How efficiently you use your tennis practice time will have a direct bearing on how quickly you will improve your shots. Going through the motion in practice, without any real thought process, can have a detrimental effect on your game, as you may well be encouraging bad habits.
Always leave the practice courts feeling that you have gained something from the session. You may have worked at your footwork, tried to improve your length, practised your topspin lift or grooved your sliced trajectory etc. Your session should consist of a mixture of general hitting, drills and point play. Whatever you are practising, quality repetition is what eventually perfects the shot. As a result of the hard work put in on the practice court, the shot will become second nature and therefore much more reliable in your match play.

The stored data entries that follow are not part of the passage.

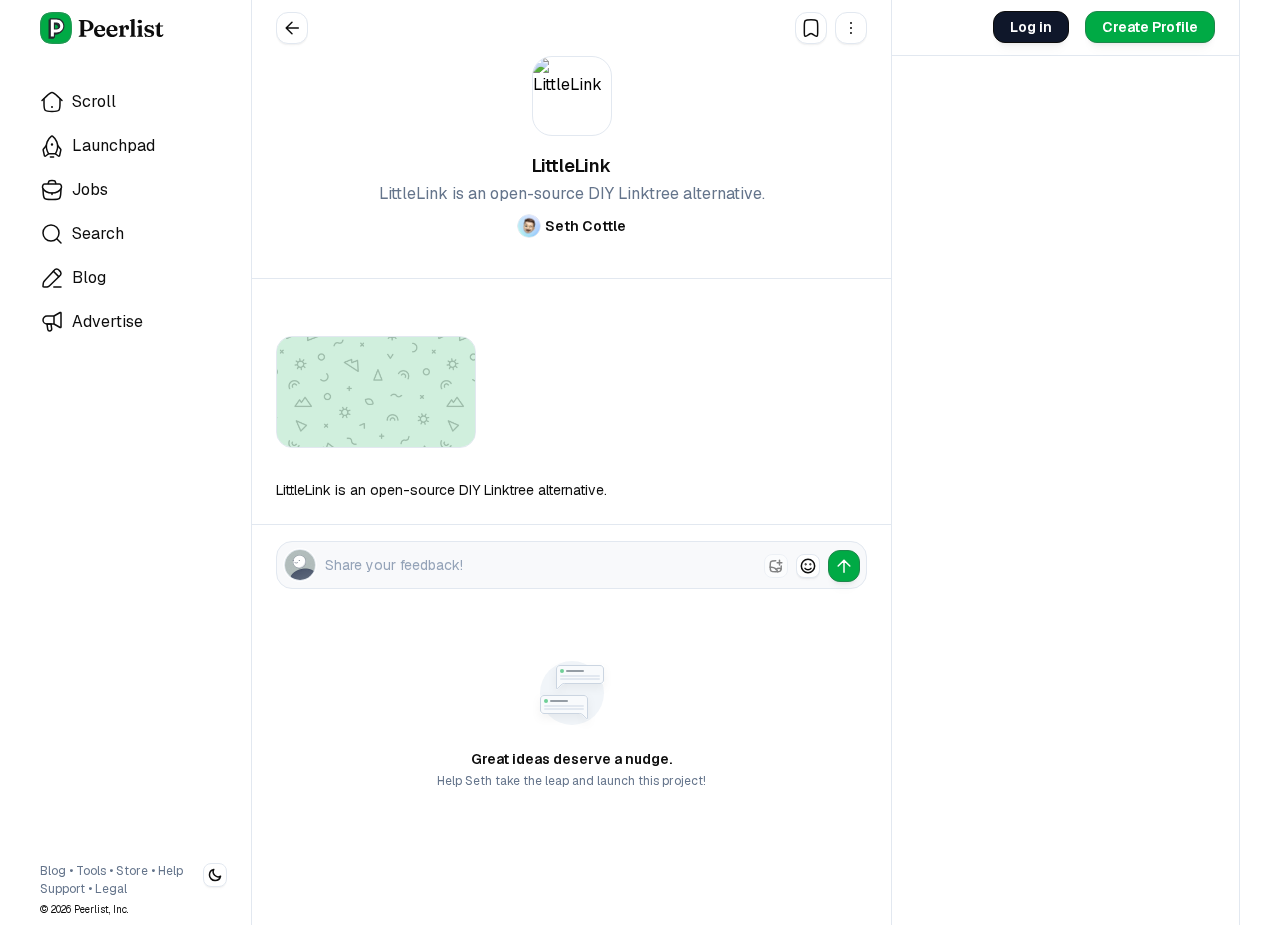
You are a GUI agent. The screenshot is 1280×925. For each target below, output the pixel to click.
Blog (53, 871)
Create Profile (1150, 27)
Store (132, 871)
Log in (1031, 27)
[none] (776, 566)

It’s not only the matches that count!
You would be amazed at how often I have heard people state that they are “not too bothered about how hard they work practice, as it’s the matches that count”. BIG
MISTAKE! Your matches will mirror your practice sessions and the mental approach you have in them.
So how do you think you’ve played then?
It’s also very important to have a clear picture of what is happening in your practice session and for that matter, your matches too. You would be amazed at how many
people when asked after playing/practising, have an unrealistic view of how they’ve played. Sometimes completely oblivious to the fact that their length had been appalling or that they looked like they were falling over on every shot. By being aware of what is really going on, you are giving yourself a chance to work at it and improve it.

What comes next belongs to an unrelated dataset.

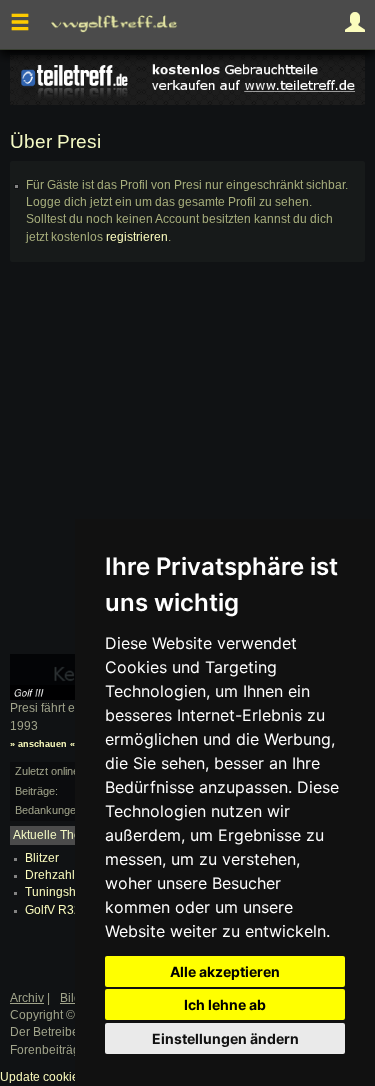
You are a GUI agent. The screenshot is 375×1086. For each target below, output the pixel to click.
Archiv (27, 998)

Boy, did Thomas Muster know how to practise!
Some years back, at an ATP Tournament in Prague, myself and a British Davis Cup player I was coaching, had to share a practice court with Thomas Muster and his partner. I was absolutely bowled over by the intensity of Muster and the way that he worked incredibly
hard in the available half court. He went on to obliterate everyone in the field to take the title and deservedly so. The French Open title soon followed.